4.2 流程2——非化疗相关CRA的治疗 见图2。
4.3 流程3—— 化疗相关CRA的治疗 见图3。
4.4 流程4——CRA患者输血相关适应证 见图4。
4.5 流程5——输血和EPO治疗所致血栓的预防
以下是血栓形成风险评估,以作相应预防: 血栓栓塞史、遗传变异、血液高凝状态、化疗前血小板计数升高、高血压、类固醇、长期制动、近期手术、多发性骨髓瘤的某些治疗、激素类药物等。用EPO治疗肿瘤贫血时,一般Hb升至120g/L 时可以停药,要注意高Hb出现,对于有高血栓形成的高危人群,见图5。应采用低分子肝素2000~4000U/d 治疗,每日1~2次。一般应用1~2周。如出现血栓,可应用tPA或低分子肝素或新型抗凝药磺达肝癸钠(安卓) 进行治疗。应用沙利度胺和雷利度胺及靶向治疗的患者亦可口服阿司匹林40~100 mg/d,以此来预防深静脉血栓。参考2015年CSCO制定的中国肿瘤相关静脉血栓栓塞症的预防与治疗专家指南。
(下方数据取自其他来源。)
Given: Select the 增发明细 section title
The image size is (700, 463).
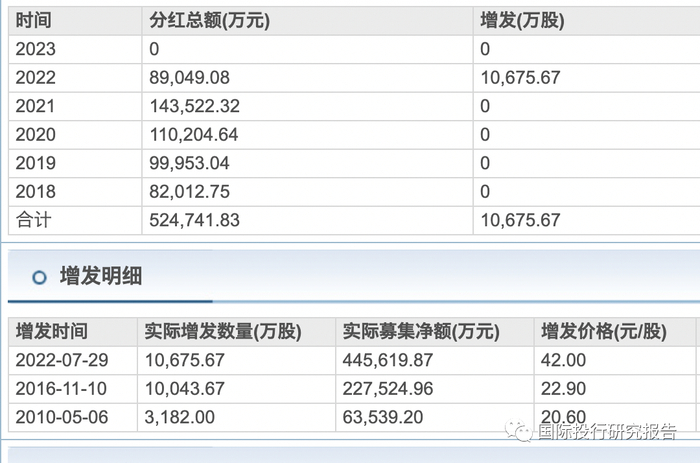Looking at the screenshot, I should (100, 277).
4.6 流程6——骨髓增生异常综合征(MDS)相关贫血的治疗
4.6.1 国际预后评分系统(IPSS) 见表6。
4.6.2 WHO分型为基础的MDS预后评分系统(WPSS) 见表7。
4.6.3 MDS分型以及相关贫血治疗 见图5。
4.7 流程7——EPO使用方法和剂量 见图6。
4.8 流程8——接受EPO治疗患者功能性铁缺乏症的治疗判断以及选择 见图7。
4.9 流程9——铁剂补充
4.9.1 SF和铁剂补充 缺铁可分3个阶段: 储铁缺乏(ID)、缺铁性红细胞生成(IDE) 及缺铁性贫血(IDA),三者总称为铁缺乏症。缺铁性贫血诊断除符合小细胞低色素贫血外,尚需(1)血清铁<8.95 μmol/L ;(2)SF<12μg/L。一般轻度缺铁性贫血每周1 次给予静脉铁100mg,Hb上升至正常一般需2周左右,重度可每周1次给予静脉铁100mg,共用4周,如Hb上升20g,可再连续给药,直至缺铁性贫血及状态恢复。在给予静脉铁之前应先做皮试,必须在医护人员监护下完成。在癌症或化疗引起的肾衰竭的患者中,持续性使用促红细胞生成类药物(ESA)往往会导致“功能性”铁缺乏( 铁蛋白≤ 800μg/L且TSAT<50%);储备于网状内皮系统(RES)中的铁在受ESAs刺激而快速产生红细胞的过程中被大量地向骨髓转运并耗竭,
降低的铁储备无法支持进一步的造血作用,因此影响了后续ESA的效果。如果储备进一步降低至铁蛋白≤300μg/L且TSAT<15%的水平,这种状态则被称为“绝对性”铁缺乏症。如果开始ESAs治疗前患者即具有“绝对性”铁缺乏症的话,先要进行补铁,然后再进行ESAs的治疗。
4.9.2 铁剂补充适应证 见表8。
4.9.3 肠道外铁剂给药 见表9。
4.9.4 铁剂使用的注意事项 在以上的2种铁剂中,右旋糖酐铁最先获批,对其疗效和毒性的了解也更深入。临床实践表明,右旋糖酐铁的全剂量一次性给药的方式伴随有较高的不良事件发生率。右旋糖酐铁必须在新患者中进行25mg试验性给药,接受测试计量给药的患者需观察1h不良反应情况,然后再注射剩余计量。研究表明,右旋糖酐铁的不良反应主要与高分子质量右旋糖酐铁有关,因此在临床上推荐使用小分子质量右旋糖酐铁。右旋糖酐铁也被批准用于肌肉注射(IM),然而考虑到注射部位疼痛、皮肤色素沉着、吸收慢等问题,所以不推荐IM 给药。尽管大多数患者对于蔗糖铁以及右旋糖酐铁的耐受性良好,但文献报道中蔗糖铁的不良事件发生率要低于右旋糖酐铁。蔗糖铁的给药事实上无需进行小剂量测试。但为了保险起见,在上表中也列出了试验计量。与静脉铁剂有关的常见不良反应包括:低血压、恶心、呕吐或者腹泻、疼痛、高血压、呼吸困难、瘙痒、头痛和眩晕。